The consumer research is valuable for a number of reasons, not the least of which being "retailers love the data and information." The Michigan Apple Committee has answered by producing one-page varietal information piece for in-store use.
The focus groups suggested that the Michigan Apple Committee tie into the statewide Pure Michigan promotion. Three years ago, this advice led to television personality Tim Allen providing voice-overs in the fall for Pure Michigan television advertising in Chicago and Detroit. The ad also runs in the winter as part of the committee's Healthy Living promotional program.
Smith said her apple committee also conducts in-store promotions of Michigan apples in Grand Rapids, MI, Chicago and Detroit.
Furthermore, in the key large markets of Chicago and Detroit, the apple committee promotes the varieties through live chef demonstrations and in-store signage. The chef demonstrations promote "the use of Michigan apples for breakfast, lunch and dinner and in between."

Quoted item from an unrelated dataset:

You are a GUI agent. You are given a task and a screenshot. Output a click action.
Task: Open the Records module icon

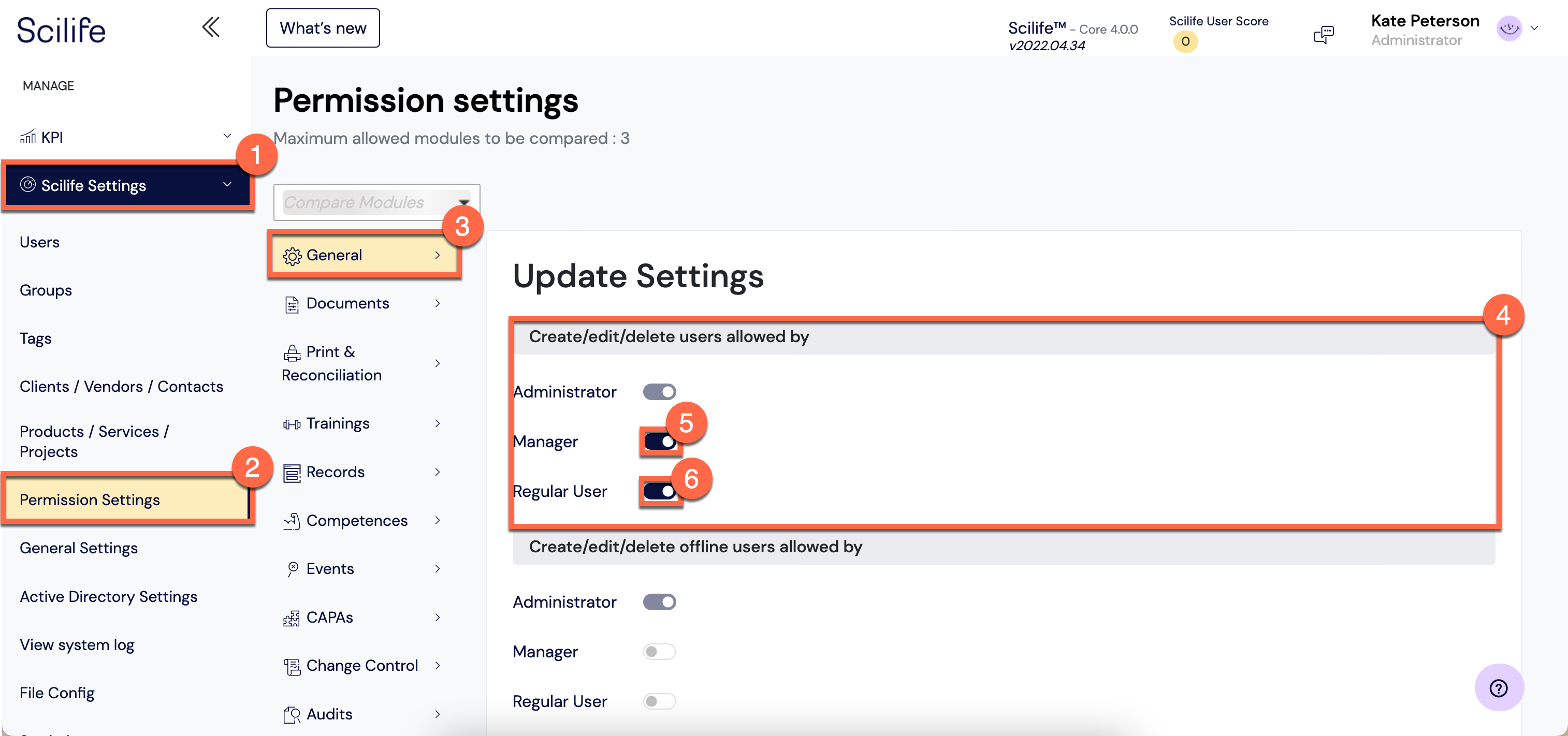pyautogui.click(x=292, y=472)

Michigan's apple committee also runs a retail display contest that is open to produce managers around the country. "This allows store level people to be creative and center in on varieties that are available from Michigan." The winners have a cash award given to the charity of their choice.
In its Midwest promotions, the Michigan Apple Committee makes the most of consumer interest in locally grown produce. Michigan growers are featured in point of sale materials.
In October the Michigan Apple Committee will exhibitat the Produce Marketing Association convention for the 36th consecutive year. In 2013 the booth will be a double-sized 20-foot by 20-foot booth.